_Texto para análise_
Porém, isso nem sempre é óbvio ou fácil, particularmente porque nesse momento nos encontramos totalmente enredados em hábitos que não reconhecemos, não entendemos, e cuja origem nos é obscura. Muitas vezes agrupamos esses hábitos e os rotulamos como “eu”, e eles superficialmente até parecem prover certo senso de identidade. Porém, segundo os ensinamentos e a verificação empírica, além desse rótulo em si ser frívolo e fruto de mera insegurança, os próprios hábitos são temporários, falsos e fonte de sofrimento – e é só reconhecendo nossos feitores e carcereiros que podemos nos libertar deles.
Um dos aspectos do treinamento da mente é o que no budismo se chama de sila, e que é algumas vezes traduzido como “ética”. Apesar de nossas preconcepções sobre esse termo, e nossas noções de moralismo judaico-cristão, para o budismo é muito importante entender a ética como também um treinamento da mente. No budismo as pessoas não praticam obediência ao Buda ou a estrutura hierárquica do budismo, mas sim o exame das próprias mentes e dos resultados das próprias ações, e métodos para vencer a resistência natural a mudar hábitos desinteressantes. Pessoas que dão mais ênfase a seguir regras do que treinar a mente ou não prejudicar os outros certamente não estão praticando o budismo da melhor forma.

_Seção de dados_
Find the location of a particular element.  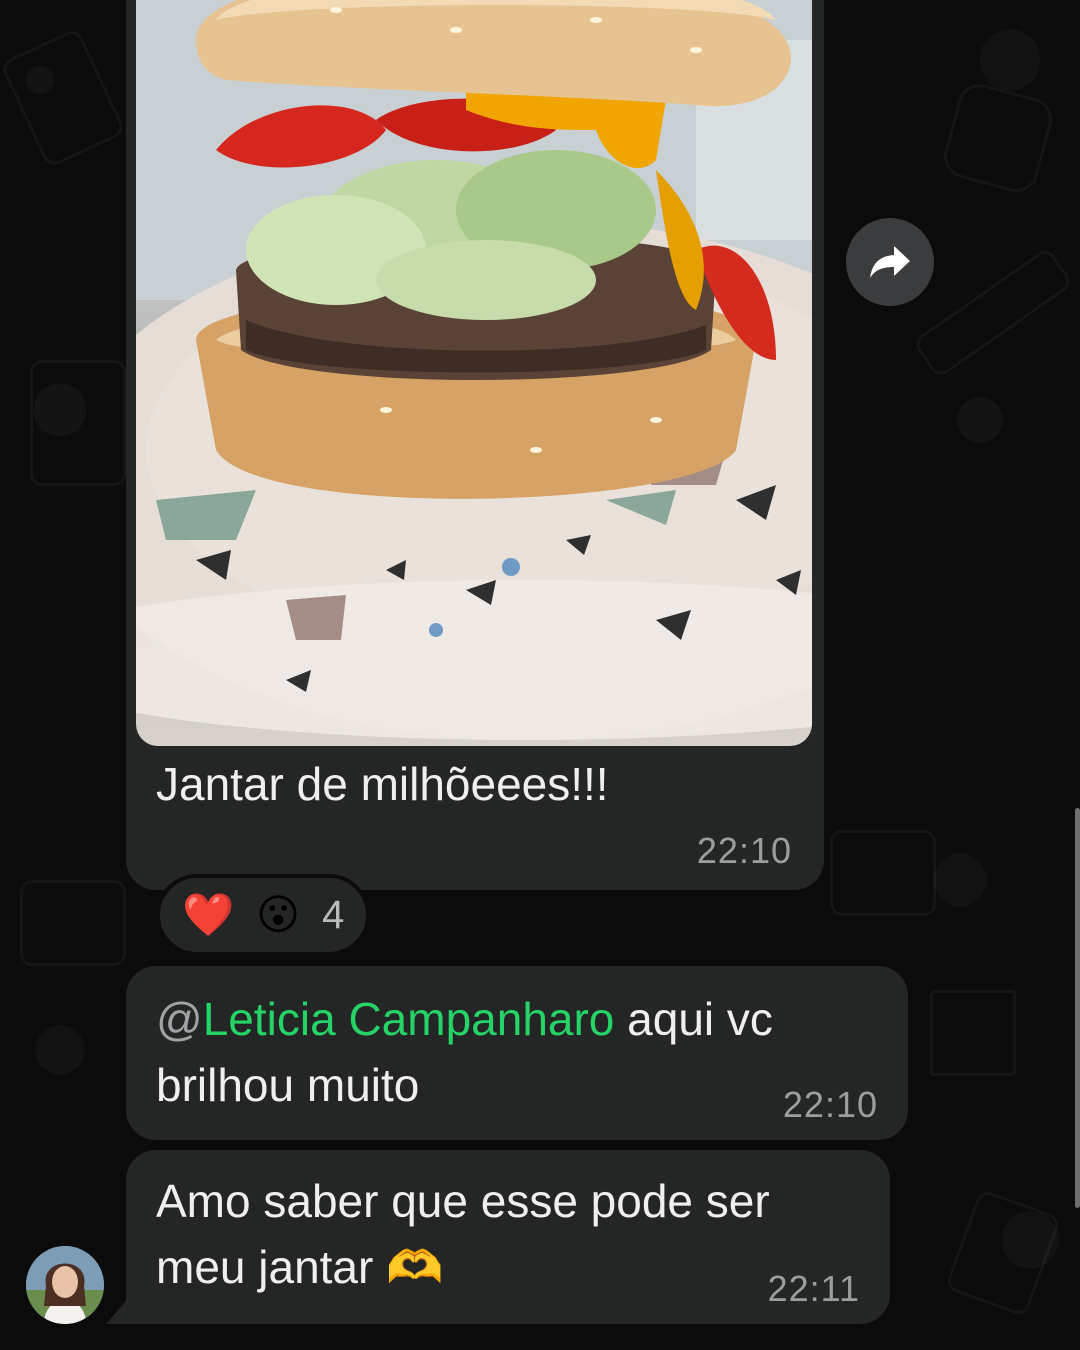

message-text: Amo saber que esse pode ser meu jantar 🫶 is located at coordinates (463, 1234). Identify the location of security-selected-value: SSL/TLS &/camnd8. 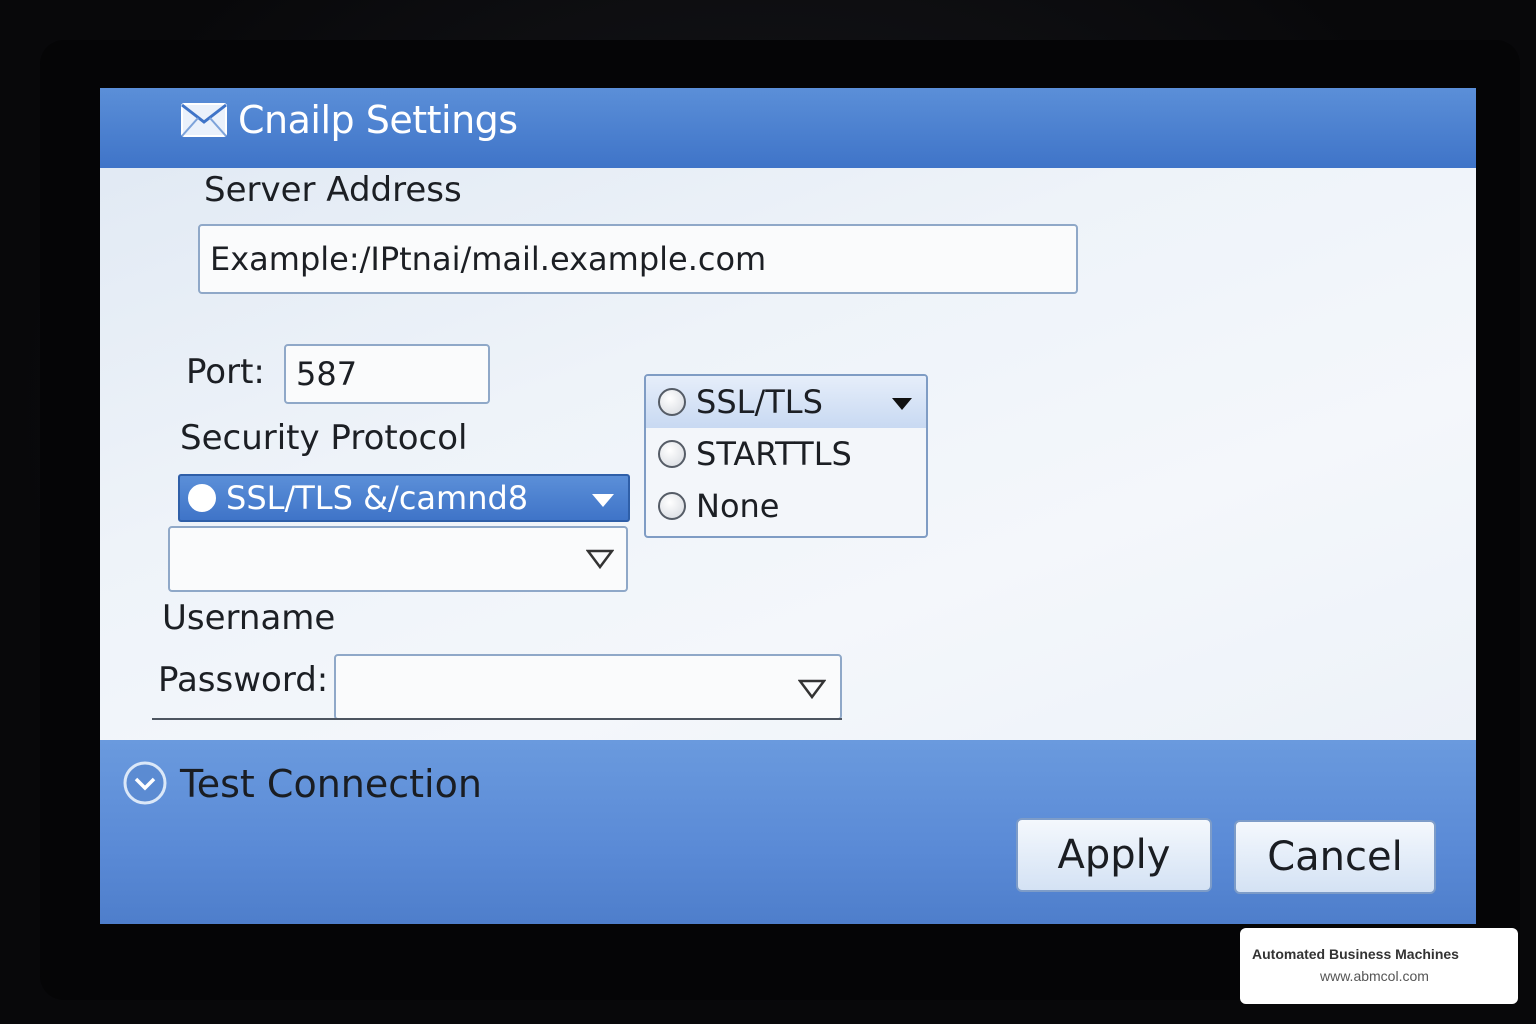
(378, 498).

_Item de trabalho_
Por favor, devolva na íntegra o texto sobre o treinamento da mente no budismo, sem mudar nenhuma palavra nem pontuação.

_Solução_
Porém, isso nem sempre é óbvio ou fácil, particularmente porque nesse momento nos encontramos totalmente enredados em hábitos que não reconhecemos, não entendemos, e cuja origem nos é obscura. Muitas vezes agrupamos esses hábitos e os rotulamos como “eu”, e eles superficialmente até parecem prover certo senso de identidade. Porém, segundo os ensinamentos e a verificação empírica, além desse rótulo em si ser frívolo e fruto de mera insegurança, os próprios hábitos são temporários, falsos e fonte de sofrimento – e é só reconhecendo nossos feitores e carcereiros que podemos nos libertar deles.
Um dos aspectos do treinamento da mente é o que no budismo se chama de sila, e que é algumas vezes traduzido como “ética”. Apesar de nossas preconcepções sobre esse termo, e nossas noções de moralismo judaico-cristão, para o budismo é muito importante entender a ética como também um treinamento da mente. No budismo as pessoas não praticam obediência ao Buda ou a estrutura hierárquica do budismo, mas sim o exame das próprias mentes e dos resultados das próprias ações, e métodos para vencer a resistência natural a mudar hábitos desinteressantes. Pessoas que dão mais ênfase a seguir regras do que treinar a mente ou não prejudicar os outros certamente não estão praticando o budismo da melhor forma.